1. I dont even know how to describe that... :S finding an exact value of cos36??

This one says: Noting that t=pi/5 satisfies 3t=pi-2t , fins the exact value of cos36.....This identities may be uself: cos^2t+sin^2t=1 , sin2t=2sintcost sin3t=3sint-4sin^3t Any clues???

2. Re: I dont even know how to describe that... :S finding an exact value of cos36??

Finding the exact value of $\displaystyle \cos 36$ is the same as finding the same value of $\displaystyle \cos \frac{\pi}{5}=\cos t$, because $\displaystyle \frac{180}{5}=36$.

You are given formulae for sin, so we're going to use them:

$\displaystyle 3t=\pi-2t\Rightarrow \sin 3t=\sin (\pi-2t)=\sin 2t=2\sin t \cos t$

But we can also do this:

$\displaystyle \sin 3t=3 \sin t - 4\sin^3 t$

Since $\displaystyle \sin 3t$ is the same no matter how we write it:

$\displaystyle 2\sin t \cos t=3 \sin t - 4\sin^3 t$

$\displaystyle t \in \left ( 0, \frac{\pi}{2} \right )\Rightarrow \sin t\neq 0$, that means we can simplify the relation by $\displaystyle \sin t$.
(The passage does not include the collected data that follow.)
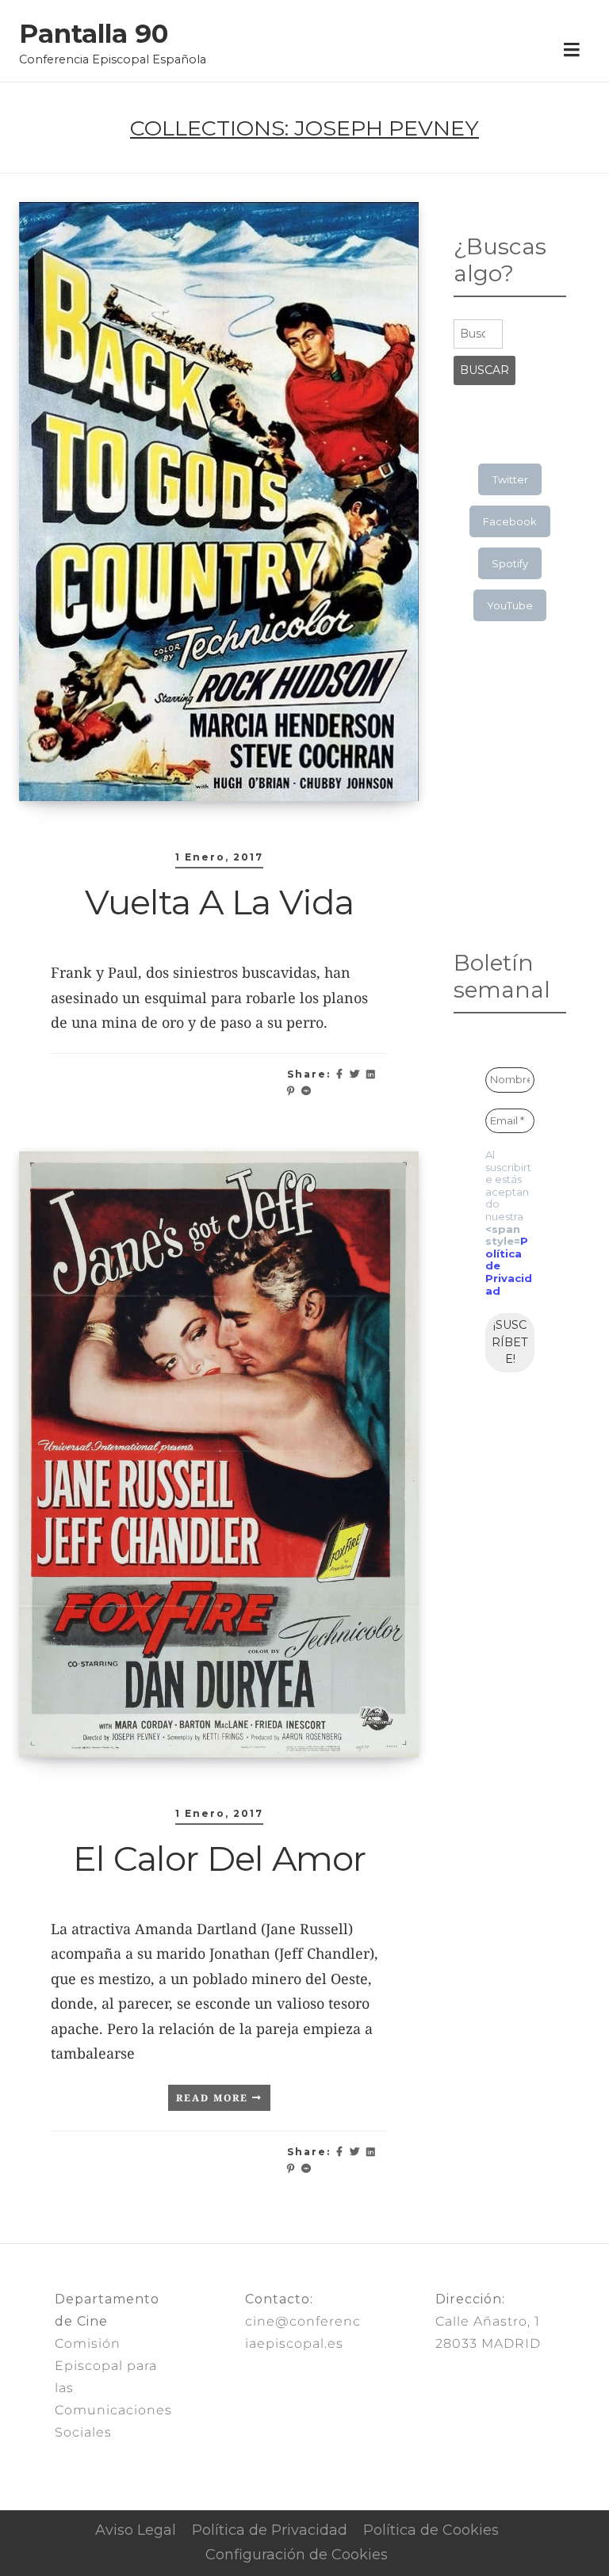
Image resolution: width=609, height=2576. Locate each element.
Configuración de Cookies (296, 2554)
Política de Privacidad (269, 2530)
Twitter (510, 479)
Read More (214, 2098)
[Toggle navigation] (571, 50)
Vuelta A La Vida (219, 901)
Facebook (510, 521)
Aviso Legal (135, 2530)
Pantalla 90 (93, 34)
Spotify (510, 563)
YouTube (510, 605)
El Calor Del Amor (219, 1858)
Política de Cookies (431, 2530)
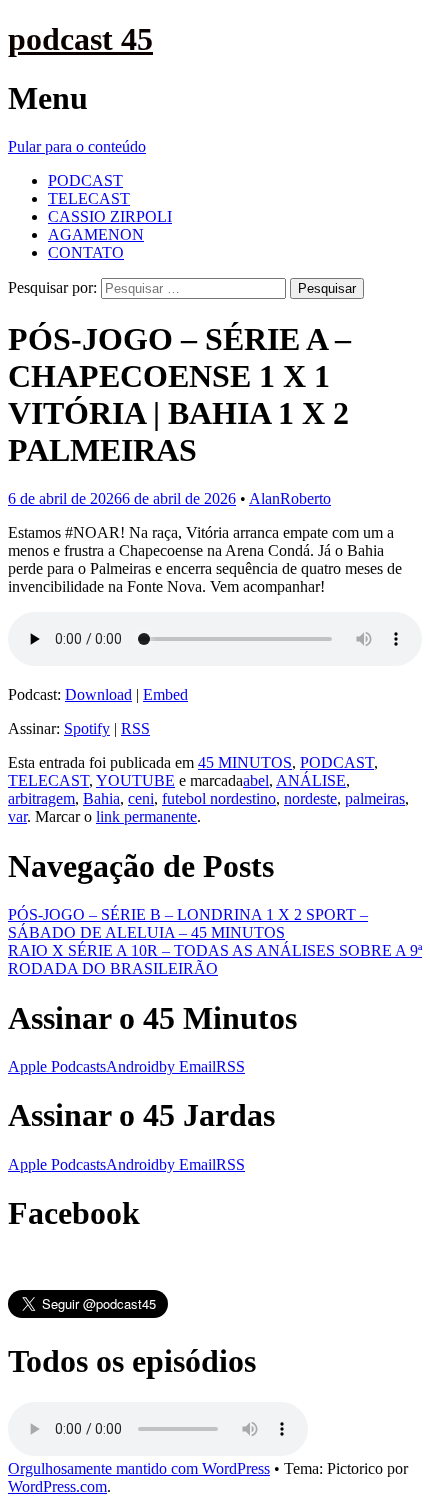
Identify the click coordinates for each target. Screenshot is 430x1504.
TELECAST (89, 198)
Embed (165, 694)
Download (98, 694)
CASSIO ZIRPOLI (110, 216)
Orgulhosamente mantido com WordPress (139, 1468)
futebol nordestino (219, 798)
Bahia (101, 798)
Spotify (87, 728)
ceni (141, 798)
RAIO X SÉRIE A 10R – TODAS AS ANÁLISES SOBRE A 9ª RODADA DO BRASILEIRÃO (215, 959)
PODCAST (85, 180)
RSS (135, 728)
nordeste (310, 798)
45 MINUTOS (245, 762)
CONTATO (86, 252)
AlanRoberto (290, 498)
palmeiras (375, 798)
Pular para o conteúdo (77, 146)
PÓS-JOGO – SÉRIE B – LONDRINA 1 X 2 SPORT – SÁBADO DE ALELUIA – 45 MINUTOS (188, 923)
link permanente (146, 816)
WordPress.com (57, 1486)
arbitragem (41, 798)
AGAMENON (96, 234)
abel (256, 780)
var (17, 816)
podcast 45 (80, 39)
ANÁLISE (311, 780)
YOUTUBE (135, 780)
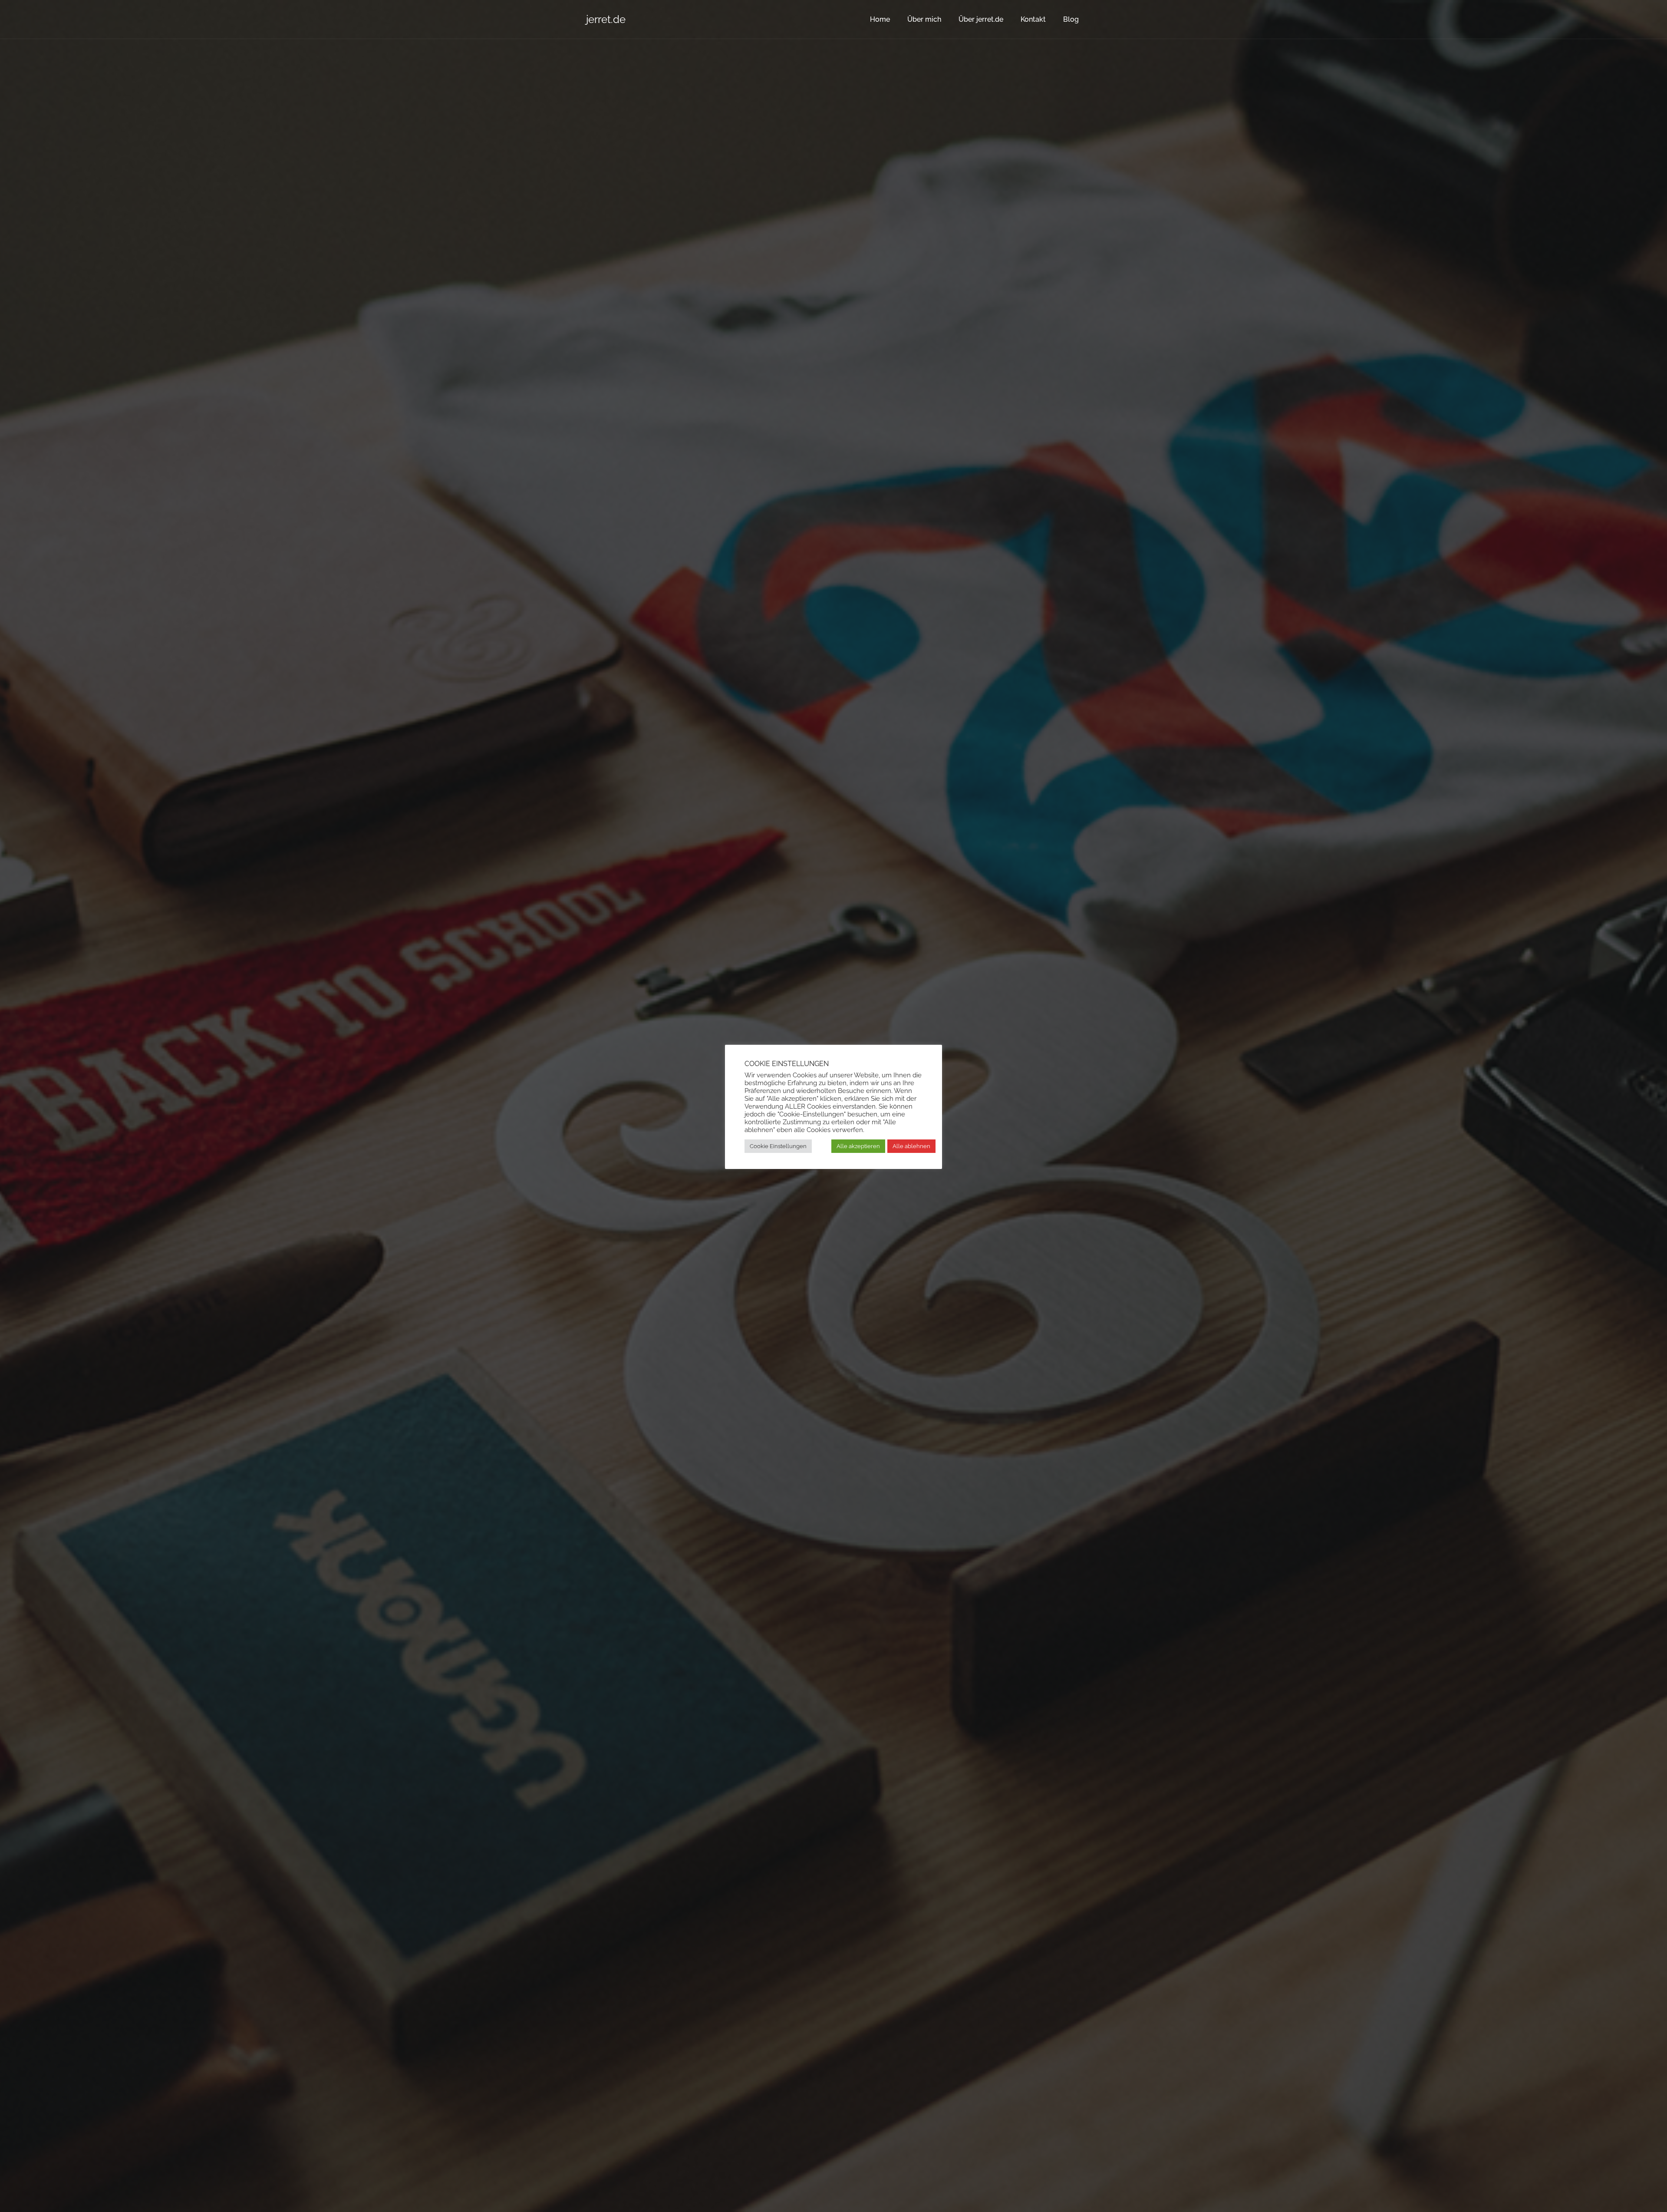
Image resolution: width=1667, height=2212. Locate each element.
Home (880, 19)
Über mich (924, 19)
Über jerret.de (981, 19)
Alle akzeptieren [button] (858, 1146)
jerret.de (606, 19)
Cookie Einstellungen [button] (778, 1146)
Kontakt (1033, 19)
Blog (1071, 19)
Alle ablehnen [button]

$\displaystyle 2 \cos t=3 - 4\sin^2 t \Rightarrow 2\cos t=3-4(1-cos^2 t)$

$\displaystyle \Rightarrow 2\cos t=3-4+4\cos^2 t \Rightarrow 4 \cos t^2-2\cos t-1=0$

Let $\displaystyle x$ be $\displaystyle \cos t$, so $\displaystyle x>0$.

$\displaystyle 4 \cos t^2-2\cos t-1=0 \Leftrightarrow 4x^2-2x-1=0$

$\displaystyle \Delta =(-2)^2-4\cdot 4\cdot (-1)=4+16=20$

$\displaystyle x_1=\frac{2+\sqrt{20}}{8}=\frac{2+2\sqrt{5}}{8}= \frac{1+\sqrt{5}}{4}>0$

$\displaystyle x_2=\frac{2-\sqrt{20}}{8}=\frac{2-2\sqrt{5}}{8}=\frac{1-\sqrt{5}}{4} < 0$

So $\displaystyle x=\cos t =\frac{1+\sqrt{5}}{4}$.

PS: I think this thread should be here.